When Calvin Sandborn sat down with Margaret Atwood three years ago to write an article urging the federal government to develop a national plastics strategy, he never imagined it would lead to a and a landmark decision about the false advertising of environmental products.

But the day after the article was published, Sandborn, the legal director of the University of Victoria Environmental Law Centre, received a letter from the president of Keurig Canada, stating the company was a leader in sustainable development and that all K-Cup pods in Canada would be recyclable by the end of 2018.

Sandborn was curious when he got the letter.
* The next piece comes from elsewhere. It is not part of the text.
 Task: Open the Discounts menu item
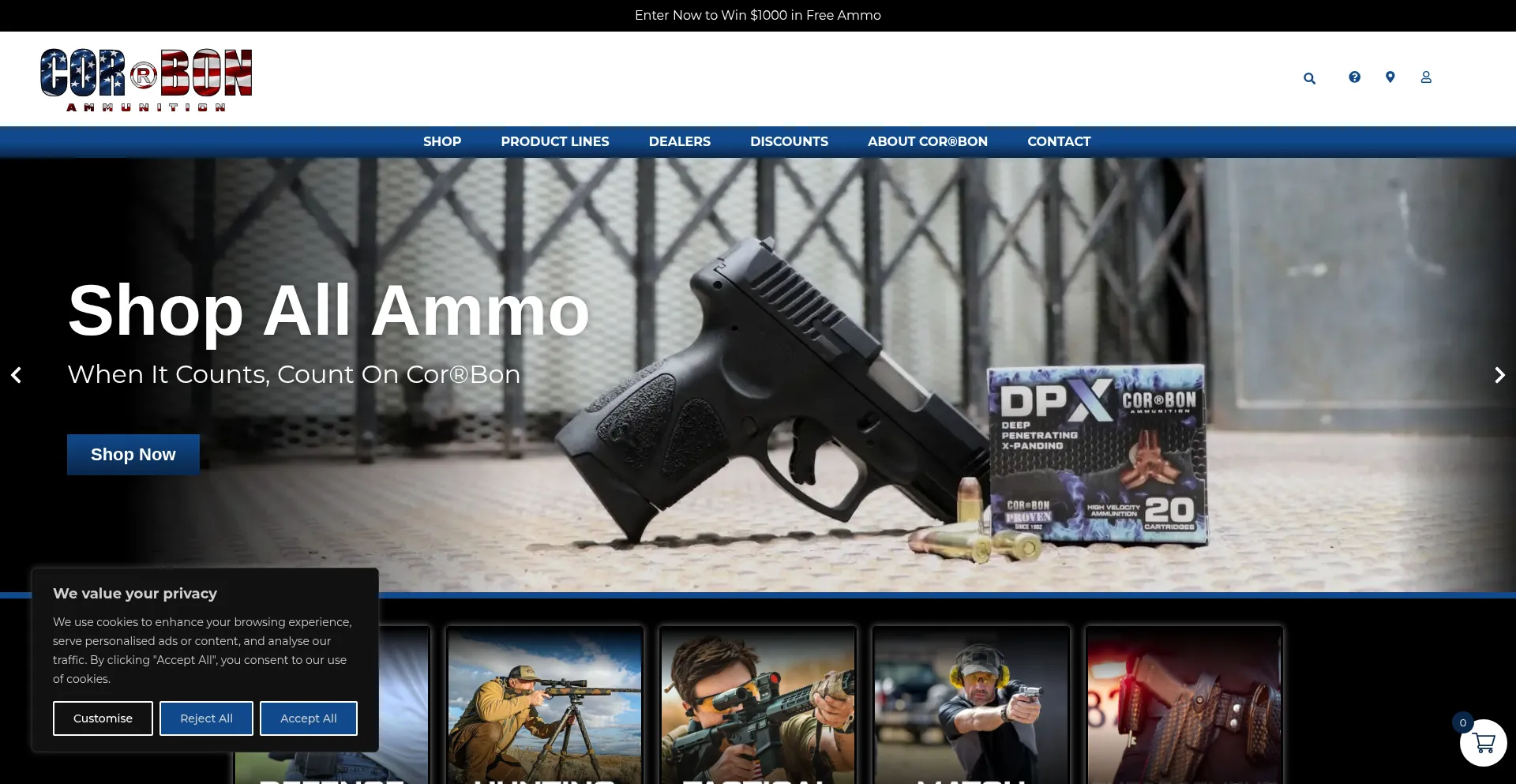[x=789, y=141]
He looked at the company’s ads, which claimed that Keurig’s single-use plastic beverage pods were good for the environment because they could be recycled if consumers peeled off the metallic lid and emptied out the coffee grounds.

“I just had an innate feeling that the cardboard box full of Keurig pods in the faculty room was not part of the environmental solution,” Sandborn said.
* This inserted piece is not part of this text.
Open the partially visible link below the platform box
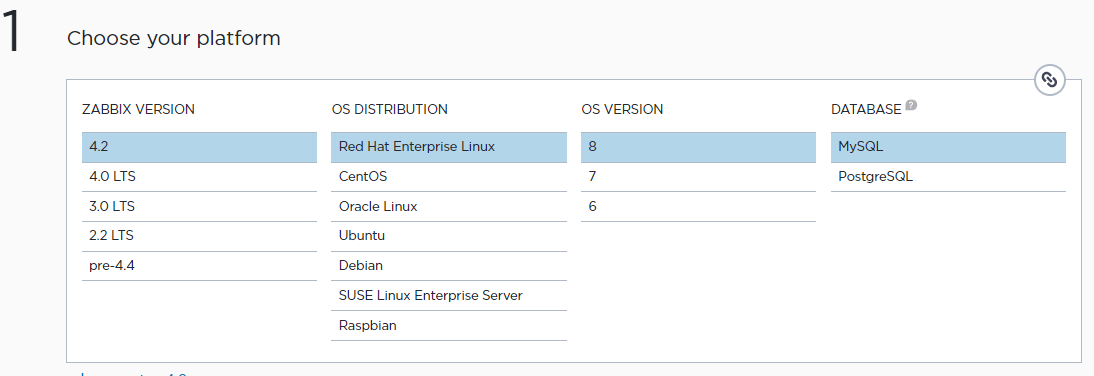 [x=133, y=373]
He and his team at the Environmental Law Centre investigated and submitted a report to the Competition Bureau in May 2019. Their report said Keurig’s advertising about the recyclability of its coffee pods was not only misleading but was causing substantial harm to recycling efforts across the country.
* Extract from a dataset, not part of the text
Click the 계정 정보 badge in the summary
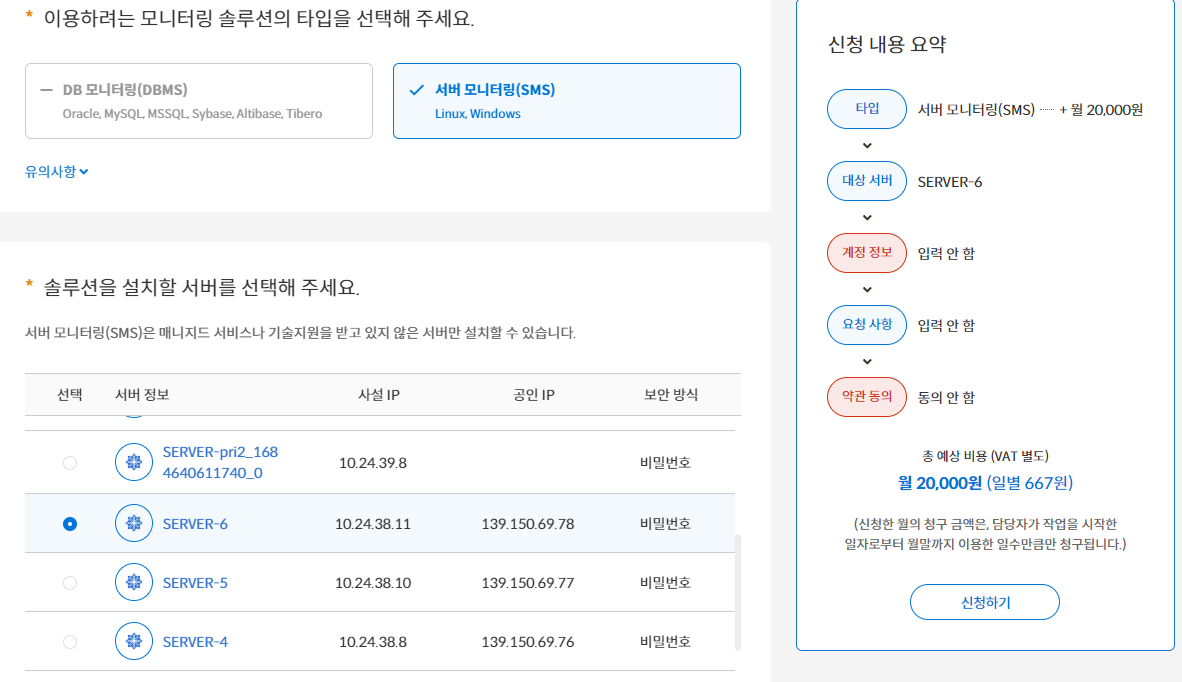 tap(866, 252)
On Thursday, the Competition Bureau agreed. It announced that Keurig will pay a $3-million penalty for making false and misleading claims that its single-use K-Cup pods can be recycled. The company also voluntarily agreed to make an $800,000 donation to an environmental charity and pay $85,000 in Competition Bureau expenses for the case.

“We feel very fine about this decision of the Competition Bureau,” Sandborn said. “This is great. I think it may open up a whole different set of tools for environmental protection. We’re not going to protect the environmental ultimately if corporations can pull the wool over consumers’ eyes. Consumers can make environmental choices if they have the facts.”

Their investigation found that the pods were not recyclable in most places in Canada. In Calgary, Edmonton, Hamilton, Ottawa, Moncton, Saskatoon, Regina, St. John’s, Toronto and Winnipeg, consumers were advised to put the coffee pods in their garbage.

A report by the Toronto solid waste department said the coffee pods were problematic for its recycling system. Toronto recycling authorities have specifically identified Keurig’s advertising as being harmful — not beneficial — to their recycling programs.

“Basically, the Toronto official said: ‘This is costing us hundreds of thousands of dollars to get these things out of our recycling system, with real damage being done by these ads,’ ” Sandborn recalled.

The pods can be recycled in Quebec and B.C., but first the metal top has to be removed and the plastic pods washed out. In the Capital Regional District, single-use coffee pods are recyclable in your blue box once the top and coffee grounds have been removed.

“The best way to enjoy coffee is to not use single-serve coffee pods,” says the CRD website. “Brew coffee in a good old fashioned coffee maker instead. Single-use coffee pods have a significant negative environmental impact.”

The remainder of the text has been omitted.